======== SOURCE INFORMATION

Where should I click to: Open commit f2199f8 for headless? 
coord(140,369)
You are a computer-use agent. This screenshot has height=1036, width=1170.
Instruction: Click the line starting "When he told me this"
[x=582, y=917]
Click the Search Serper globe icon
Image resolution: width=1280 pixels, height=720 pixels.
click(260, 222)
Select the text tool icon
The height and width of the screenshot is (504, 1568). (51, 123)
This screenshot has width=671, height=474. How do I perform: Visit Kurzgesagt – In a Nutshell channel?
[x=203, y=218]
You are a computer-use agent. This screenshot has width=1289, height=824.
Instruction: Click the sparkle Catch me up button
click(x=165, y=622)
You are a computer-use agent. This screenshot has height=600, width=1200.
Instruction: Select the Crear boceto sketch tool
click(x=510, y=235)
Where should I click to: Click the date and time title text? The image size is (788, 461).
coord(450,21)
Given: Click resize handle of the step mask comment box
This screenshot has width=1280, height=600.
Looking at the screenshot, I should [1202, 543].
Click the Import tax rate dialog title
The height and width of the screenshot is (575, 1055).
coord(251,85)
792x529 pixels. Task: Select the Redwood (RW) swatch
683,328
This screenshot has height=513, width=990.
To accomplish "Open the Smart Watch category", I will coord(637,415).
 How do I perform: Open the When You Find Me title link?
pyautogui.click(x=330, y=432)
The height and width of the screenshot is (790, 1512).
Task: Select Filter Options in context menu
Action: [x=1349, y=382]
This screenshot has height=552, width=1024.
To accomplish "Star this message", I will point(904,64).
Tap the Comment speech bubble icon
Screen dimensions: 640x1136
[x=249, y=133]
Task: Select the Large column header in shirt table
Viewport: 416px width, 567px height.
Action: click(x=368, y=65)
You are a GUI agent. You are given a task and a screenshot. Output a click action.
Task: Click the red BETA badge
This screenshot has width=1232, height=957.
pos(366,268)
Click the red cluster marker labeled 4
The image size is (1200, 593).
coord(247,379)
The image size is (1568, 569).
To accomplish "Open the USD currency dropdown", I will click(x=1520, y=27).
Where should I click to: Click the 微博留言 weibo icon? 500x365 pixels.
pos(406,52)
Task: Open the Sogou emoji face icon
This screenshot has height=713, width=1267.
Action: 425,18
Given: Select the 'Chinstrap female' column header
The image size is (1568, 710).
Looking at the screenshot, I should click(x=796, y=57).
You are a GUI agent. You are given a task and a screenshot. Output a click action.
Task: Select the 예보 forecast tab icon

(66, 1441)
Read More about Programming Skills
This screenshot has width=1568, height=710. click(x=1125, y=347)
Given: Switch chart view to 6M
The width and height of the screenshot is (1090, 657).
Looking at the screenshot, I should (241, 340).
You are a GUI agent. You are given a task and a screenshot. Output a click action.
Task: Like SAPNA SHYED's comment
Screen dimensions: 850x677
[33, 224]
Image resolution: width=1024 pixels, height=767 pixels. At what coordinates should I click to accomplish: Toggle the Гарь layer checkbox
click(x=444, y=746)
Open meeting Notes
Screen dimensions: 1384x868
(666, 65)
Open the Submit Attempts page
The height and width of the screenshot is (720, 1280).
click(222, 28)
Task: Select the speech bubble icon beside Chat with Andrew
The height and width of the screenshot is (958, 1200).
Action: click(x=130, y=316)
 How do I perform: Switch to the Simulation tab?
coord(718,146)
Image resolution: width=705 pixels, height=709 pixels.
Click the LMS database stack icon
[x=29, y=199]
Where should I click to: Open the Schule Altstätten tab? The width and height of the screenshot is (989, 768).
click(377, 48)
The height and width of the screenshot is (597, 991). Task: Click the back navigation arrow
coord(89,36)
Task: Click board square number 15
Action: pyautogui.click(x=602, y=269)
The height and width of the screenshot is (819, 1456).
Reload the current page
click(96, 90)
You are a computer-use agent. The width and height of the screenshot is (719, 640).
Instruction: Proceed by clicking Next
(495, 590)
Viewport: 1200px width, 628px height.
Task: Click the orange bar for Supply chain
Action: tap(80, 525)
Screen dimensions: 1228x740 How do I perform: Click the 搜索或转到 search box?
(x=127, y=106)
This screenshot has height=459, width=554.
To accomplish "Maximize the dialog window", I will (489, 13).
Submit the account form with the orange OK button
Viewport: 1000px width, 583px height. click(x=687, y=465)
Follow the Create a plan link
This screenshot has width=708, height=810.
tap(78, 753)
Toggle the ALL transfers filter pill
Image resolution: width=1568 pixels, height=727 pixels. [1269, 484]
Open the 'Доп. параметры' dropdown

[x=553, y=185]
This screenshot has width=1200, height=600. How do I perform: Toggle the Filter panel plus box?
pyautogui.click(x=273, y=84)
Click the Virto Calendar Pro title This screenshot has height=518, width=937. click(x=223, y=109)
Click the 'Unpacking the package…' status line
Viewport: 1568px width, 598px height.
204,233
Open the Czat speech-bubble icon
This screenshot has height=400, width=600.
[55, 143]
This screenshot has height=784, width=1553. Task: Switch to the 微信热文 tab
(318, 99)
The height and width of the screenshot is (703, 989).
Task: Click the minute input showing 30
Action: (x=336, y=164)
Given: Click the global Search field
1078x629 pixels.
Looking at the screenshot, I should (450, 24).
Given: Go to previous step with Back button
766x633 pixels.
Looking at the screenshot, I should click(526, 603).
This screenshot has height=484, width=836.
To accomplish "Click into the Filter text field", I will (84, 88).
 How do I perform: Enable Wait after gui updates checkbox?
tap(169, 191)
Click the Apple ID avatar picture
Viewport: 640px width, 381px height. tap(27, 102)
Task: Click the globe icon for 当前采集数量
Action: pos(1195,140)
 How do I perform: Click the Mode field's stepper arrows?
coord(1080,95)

================

- [EXERCISE DIRECTIONS]: Copy out every entry again, exactly as it was given.

- [RESPONSE]:
Where should I click to: Open commit f2199f8 for headless? 
coord(140,369)
You are a computer-use agent. This screenshot has height=1036, width=1170.
Instruction: Click the line starting "When he told me this"
[x=582, y=917]
Click the Search Serper globe icon
Image resolution: width=1280 pixels, height=720 pixels.
click(260, 222)
Select the text tool icon
The height and width of the screenshot is (504, 1568). (51, 123)
This screenshot has width=671, height=474. How do I perform: Visit Kurzgesagt – In a Nutshell channel?
[x=203, y=218]
You are a computer-use agent. This screenshot has width=1289, height=824.
Instruction: Click the sparkle Catch me up button
click(x=165, y=622)
You are a computer-use agent. This screenshot has height=600, width=1200.
Instruction: Select the Crear boceto sketch tool
click(x=510, y=235)
Where should I click to: Click the date and time title text? The image size is (788, 461).
coord(450,21)
Given: Click resize handle of the step mask comment box
This screenshot has width=1280, height=600.
Looking at the screenshot, I should [1202, 543].
Click the Import tax rate dialog title
The height and width of the screenshot is (575, 1055).
coord(251,85)
792x529 pixels. Task: Select the Redwood (RW) swatch
683,328
This screenshot has height=513, width=990.
To accomplish "Open the Smart Watch category", I will coord(637,415).
 How do I perform: Open the When You Find Me title link?
pyautogui.click(x=330, y=432)
The height and width of the screenshot is (790, 1512).
Task: Select Filter Options in context menu
Action: [x=1349, y=382]
This screenshot has height=552, width=1024.
To accomplish "Star this message", I will point(904,64).
Tap the Comment speech bubble icon
Screen dimensions: 640x1136
[x=249, y=133]
Task: Select the Large column header in shirt table
Viewport: 416px width, 567px height.
Action: click(x=368, y=65)
You are a GUI agent. You are given a task and a screenshot. Output a click action.
Task: Click the red BETA badge
This screenshot has width=1232, height=957.
pos(366,268)
Click the red cluster marker labeled 4
The image size is (1200, 593).
coord(247,379)
The image size is (1568, 569).
To accomplish "Open the USD currency dropdown", I will click(x=1520, y=27).
Where should I click to: Click the 微博留言 weibo icon? 500x365 pixels.
pos(406,52)
Task: Open the Sogou emoji face icon
This screenshot has height=713, width=1267.
Action: 425,18
Given: Select the 'Chinstrap female' column header
The image size is (1568, 710).
Looking at the screenshot, I should click(x=796, y=57).
You are a GUI agent. You are given a task and a screenshot. Output a click action.
Task: Select the 예보 forecast tab icon

(66, 1441)
Read More about Programming Skills
This screenshot has width=1568, height=710. click(x=1125, y=347)
Given: Switch chart view to 6M
The width and height of the screenshot is (1090, 657).
Looking at the screenshot, I should (241, 340).
You are a GUI agent. You are given a task and a screenshot. Output a click action.
Task: Like SAPNA SHYED's comment
Screen dimensions: 850x677
[33, 224]
Image resolution: width=1024 pixels, height=767 pixels. At what coordinates should I click to accomplish: Toggle the Гарь layer checkbox
click(x=444, y=746)
Open meeting Notes
Screen dimensions: 1384x868
(666, 65)
Open the Submit Attempts page
The height and width of the screenshot is (720, 1280).
click(222, 28)
Task: Select the speech bubble icon beside Chat with Andrew
The height and width of the screenshot is (958, 1200).
Action: click(x=130, y=316)
 How do I perform: Switch to the Simulation tab?
coord(718,146)
Image resolution: width=705 pixels, height=709 pixels.
Click the LMS database stack icon
[x=29, y=199]
Where should I click to: Open the Schule Altstätten tab? The width and height of the screenshot is (989, 768).
click(377, 48)
The height and width of the screenshot is (597, 991). Task: Click the back navigation arrow
coord(89,36)
Task: Click board square number 15
Action: pyautogui.click(x=602, y=269)
The height and width of the screenshot is (819, 1456).
Reload the current page
click(96, 90)
You are a computer-use agent. The width and height of the screenshot is (719, 640).
Instruction: Proceed by clicking Next
(495, 590)
Viewport: 1200px width, 628px height.
Task: Click the orange bar for Supply chain
Action: tap(80, 525)
Screen dimensions: 1228x740 How do I perform: Click the 搜索或转到 search box?
(x=127, y=106)
This screenshot has height=459, width=554.
To accomplish "Maximize the dialog window", I will (489, 13).
Submit the account form with the orange OK button
Viewport: 1000px width, 583px height. click(x=687, y=465)
Follow the Create a plan link
This screenshot has width=708, height=810.
tap(78, 753)
Toggle the ALL transfers filter pill
Image resolution: width=1568 pixels, height=727 pixels. [1269, 484]
Open the 'Доп. параметры' dropdown

[x=553, y=185]
This screenshot has width=1200, height=600. How do I perform: Toggle the Filter panel plus box?
pyautogui.click(x=273, y=84)
Click the Virto Calendar Pro title This screenshot has height=518, width=937. click(x=223, y=109)
Click the 'Unpacking the package…' status line
Viewport: 1568px width, 598px height.
204,233
Open the Czat speech-bubble icon
This screenshot has height=400, width=600.
[55, 143]
This screenshot has height=784, width=1553. Task: Switch to the 微信热文 tab
(318, 99)
The height and width of the screenshot is (703, 989).
Task: Click the minute input showing 30
Action: (x=336, y=164)
Given: Click the global Search field
1078x629 pixels.
Looking at the screenshot, I should (450, 24).
Given: Go to previous step with Back button
766x633 pixels.
Looking at the screenshot, I should click(526, 603).
This screenshot has height=484, width=836.
To accomplish "Click into the Filter text field", I will (84, 88).
 How do I perform: Enable Wait after gui updates checkbox?
tap(169, 191)
Click the Apple ID avatar picture
Viewport: 640px width, 381px height. tap(27, 102)
Task: Click the globe icon for 当前采集数量
Action: pos(1195,140)
 How do I perform: Click the Mode field's stepper arrows?
coord(1080,95)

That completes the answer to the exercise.